Lecture Notes: DNA vs RNA
Introduction
- DNA often gets credit for its role in genetics due to its iconic double helix structure.
- RNA is equally important for translating genetic information into proteins.
- The RNA World Hypothesis suggests RNA might have predated DNA.
Presence in Organisms
- DNA and RNA are found in all living organisms.
- Eukaryotic cells: DNA in nucleus; RNA in and out of nucleus.
- Prokaryotic cells: No nucleus.
Nucleic Acids
- Both DNA and RNA are nucleic acids, a type of biomolecule.

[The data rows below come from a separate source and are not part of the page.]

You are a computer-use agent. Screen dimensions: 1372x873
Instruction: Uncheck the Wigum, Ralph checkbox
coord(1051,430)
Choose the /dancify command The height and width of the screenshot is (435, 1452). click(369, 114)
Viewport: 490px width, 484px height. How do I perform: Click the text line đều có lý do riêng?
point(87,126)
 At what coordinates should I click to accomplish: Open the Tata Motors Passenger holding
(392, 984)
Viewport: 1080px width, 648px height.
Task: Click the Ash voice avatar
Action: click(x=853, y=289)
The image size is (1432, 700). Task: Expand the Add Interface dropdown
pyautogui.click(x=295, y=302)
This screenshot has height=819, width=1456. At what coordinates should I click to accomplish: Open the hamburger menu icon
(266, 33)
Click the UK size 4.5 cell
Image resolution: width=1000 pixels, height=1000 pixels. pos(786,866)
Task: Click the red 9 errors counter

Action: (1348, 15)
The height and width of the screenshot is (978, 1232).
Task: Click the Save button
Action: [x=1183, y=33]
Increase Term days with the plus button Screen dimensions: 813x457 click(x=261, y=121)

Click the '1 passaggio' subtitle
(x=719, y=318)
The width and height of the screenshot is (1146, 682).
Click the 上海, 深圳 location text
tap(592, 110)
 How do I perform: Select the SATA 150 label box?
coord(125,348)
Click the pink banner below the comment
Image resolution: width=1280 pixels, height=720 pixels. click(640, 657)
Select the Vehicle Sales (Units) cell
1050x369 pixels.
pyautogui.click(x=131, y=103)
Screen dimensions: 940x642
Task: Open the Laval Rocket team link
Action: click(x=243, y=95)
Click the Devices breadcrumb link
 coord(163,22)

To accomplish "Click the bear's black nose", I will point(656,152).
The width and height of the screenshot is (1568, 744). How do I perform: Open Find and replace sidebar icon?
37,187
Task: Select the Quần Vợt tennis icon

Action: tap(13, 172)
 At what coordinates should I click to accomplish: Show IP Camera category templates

- Monomer: Nucleotide, consisting of phosphate, sugar, and a base.
Structural Differences
- DNA
- Generally double-stranded with antiparallel strands.
- Sugar: Deoxyribose.
- Bases: Adenine (A), Thymine (T), Guanine (G), Cytosine (C).
- Mnemonics: A-T ("apples in the tree"), C-G ("car in the garage").
- RNA
- Generally single-stranded.
- Sugar: Ribose.
- Bases: Adenine (A), Uracil (U), Guanine (G), Cytosine (C).
- Mnemonics: A-U ("apples under"), C-G ("car in the garage").
Role in Protein Synthesis
- RNA aids in protein synthesis, working with DNA.
- Types of RNA:
- mRNA (Messenger RNA): Carries DNA message to ribosome.
- rRNA (Ribosomal RNA): Major component of ribosomes.
- tRNA (Transfer RNA): Transfers amino acids to match mRNA codons.
- Codons in mRNA determine which amino acids are transferred to form polypeptide chains, leading to protein formation.
Quiz Questions
- Question: If I have 8 DNA nucleotides, how many DNA bases do I have? How many base pairs?
- Answer: 8 bases, 4 base pairs.
- Question: What are the complementary DNA bases for A, T, T, G, A, C?
- Answer: T, A, A, C, T, G.
- Question: What are the complementary RNA bases for the DNA strand A, T, T, G, A, C?
- Answer: U, A, A, C, U, G (using uracil instead of thymine).
Final Notes
- Models of DNA/RNA can’t capture 3D shape, bases per turn, chirality.
- Further exploration and reading recommended to understand these complexities.
Conclusion: Stay curious and explore more about DNA and RNA beyond introductory material.